«Поднимать такой вопрос, – сказал он, – только вредить. Опасно будить спящего льва». Я была поражена и ушла в полном отчаянии. Как эхо раздавались в ушах моих слова поэта-художника Блэка, которого считали тогда грубым и резким: «Несчастье и проклятье проститутки соткет саван для старой Англии». Пророчество Блэка не сбылось благодаря тому, что совесть народа проснулась. Медленно, конечно, совершилось это пробуждение, но всё же совершилось.
Мои женские инстинкты возмутились против некоторых взглядов, принятых в обществе. И только Богу да моему дорогому спутнику жизни было известно, сколько я тогда выстрадала. Несколько случаев подтвердили еще истину, которую ясно мы чувствовали сердцем, она все более и более проникала в сознание. Одна молодая мать была заключена в ньюгейтскую тюрьму за убийство своего ребенка. Отец ребенка, нарушив обещание, данное женщине, бросил ее и забыл о ней. Он находился под защитой общественного молчания, столь восхваляемого оксфордскими философами. Молчание со стороны общества не есть ли в сущности участие в преступлении? С совершенно спокойной совестью вернулся этот человек к своей прежней жизни в обществе и, быть может, даже получил академические отличия. Мне хотелось посетить несчастную женщину в тюрьме и поговорить с ней о Боге, который видит несправедливость, заставляющую ее страдать. Он, милосердный, жалеет ее. Муж мой написал священнику ньюгейтской тюрьмы, прося его прислать к нам женщину после отбытия наказания. Нам нужна была прислуга, и Джордж думал, что она может взять на себя эту обязанность. Женщина явилась к нам. Это была первая из стольких несчастных, которых мы впоследствии приютили под своей крышей.
Как-то случилось, что странствующий цирк расположился по соседству с нами. Одна из наездниц дала нам знать, уж не помню, каким образом, о своем горячем желании покинуть свой образ жизни. Вероятно, акробатические упражнения составляли только часть ее обязанностей. Стремления ее были гораздо выше, чем можно было бы ожидать: она желала отдать себя на служение Богу. «Я вижу свет, – говорила она, – и хочу следовать за ним». Она тайно посещала часовни и церкви. Однажды она убежала, сама не зная, куда идет, но ее вернули силой.

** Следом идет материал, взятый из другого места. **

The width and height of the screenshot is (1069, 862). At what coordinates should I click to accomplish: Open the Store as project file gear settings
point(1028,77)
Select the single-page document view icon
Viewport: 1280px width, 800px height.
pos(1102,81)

Как-то вечером в воскресенье, когда спала уже жара летнего дня, я села у открытого окна, чтобы немного подышать свежим воздухом. Вдруг я услышала крик отчаяния, он исходил, казалось, из чащи деревьев и громко раздавался в сгущавшихся сумерках. Да, крик женщины, несомненно. Казалось, она стремится к небу, а ее тянут в ад. Сердце мое сжалось от боли. У меня явилось желание выпрыгнуть из окна и скрыться вместе с несчастной в каком-нибудь убежище. Но вот крик прекратился… Я не могу точно определить впечатление, которое произвел на меня этот случай, знаю одно, что оно было чрезвычайно глубоко и сохранилось до сих пор во всей своей силе. Помню, что во тьме, которая уже окутала землю, мне показался зарождающийся свет, и в самом крике отчаяния слышна была нотка надежды. Свет был далеко, очень далеко, но приближался понемногу, а легкий ветерок, колебавший листву больших деревьев, шептал слова надежды и утомления. Вместе с зарождающимся днем я яснее, чем когда-либо, увидела высокую стену предрассудков, построенную на основании лжи, а за ней скрывался целый мир страданий, горя, несправедливости и преступлений, о которых «не надо говорить», даже шепотом. Казалось, нет сил человеческих для того, чтобы добраться до этих страданий и облегчить их…
И вот я опять присутствовала на наших обычных собраниях в обществе высокообразованных культурных мужчин, и во мне еще более укрепилось решение молчать, говорить мало с людьми и много с Богом.
Нет сомнения в том, что опыт, приобретенный мною во время пребывания моего в Оксфорде, отчасти способствовал выработке более зрелого суждения о том, что такое «мнение образованного общества».